[Opening THE RECORDS section]

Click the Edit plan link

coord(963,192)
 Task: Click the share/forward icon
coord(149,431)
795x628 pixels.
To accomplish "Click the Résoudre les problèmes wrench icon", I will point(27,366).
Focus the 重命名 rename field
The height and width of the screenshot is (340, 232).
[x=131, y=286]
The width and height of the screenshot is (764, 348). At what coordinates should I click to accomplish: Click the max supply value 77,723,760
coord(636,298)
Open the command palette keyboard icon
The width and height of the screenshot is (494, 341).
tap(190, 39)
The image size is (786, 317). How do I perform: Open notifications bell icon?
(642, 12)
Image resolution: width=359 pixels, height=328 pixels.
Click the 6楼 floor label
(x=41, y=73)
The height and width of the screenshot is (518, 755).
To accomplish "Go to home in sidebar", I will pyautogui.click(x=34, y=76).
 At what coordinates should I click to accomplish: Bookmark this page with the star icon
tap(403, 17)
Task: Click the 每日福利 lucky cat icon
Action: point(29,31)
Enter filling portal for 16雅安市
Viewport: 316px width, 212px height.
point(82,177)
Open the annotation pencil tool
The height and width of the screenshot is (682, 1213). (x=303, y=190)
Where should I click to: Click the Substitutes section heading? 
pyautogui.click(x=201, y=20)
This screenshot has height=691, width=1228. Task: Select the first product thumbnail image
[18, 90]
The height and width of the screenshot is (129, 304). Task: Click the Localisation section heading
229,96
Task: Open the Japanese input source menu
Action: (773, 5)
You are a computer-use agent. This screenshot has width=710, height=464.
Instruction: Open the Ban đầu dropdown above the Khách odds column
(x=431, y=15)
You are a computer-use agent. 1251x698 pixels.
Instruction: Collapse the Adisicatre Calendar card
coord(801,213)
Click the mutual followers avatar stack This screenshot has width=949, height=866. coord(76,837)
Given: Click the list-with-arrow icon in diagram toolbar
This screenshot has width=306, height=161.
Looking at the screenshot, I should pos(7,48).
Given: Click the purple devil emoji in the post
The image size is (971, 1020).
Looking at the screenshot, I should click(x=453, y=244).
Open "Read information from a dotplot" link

[Closing THE RECORDS section]

WHAT YOU HAVE TO DO. Scan the listing above, and wherever a line holds the word "computer", copy it.

EXERCISE RESULT.
You are a computer-use agent. This screenshot has width=710, height=464.
You are a computer-use agent. 1251x698 pixels.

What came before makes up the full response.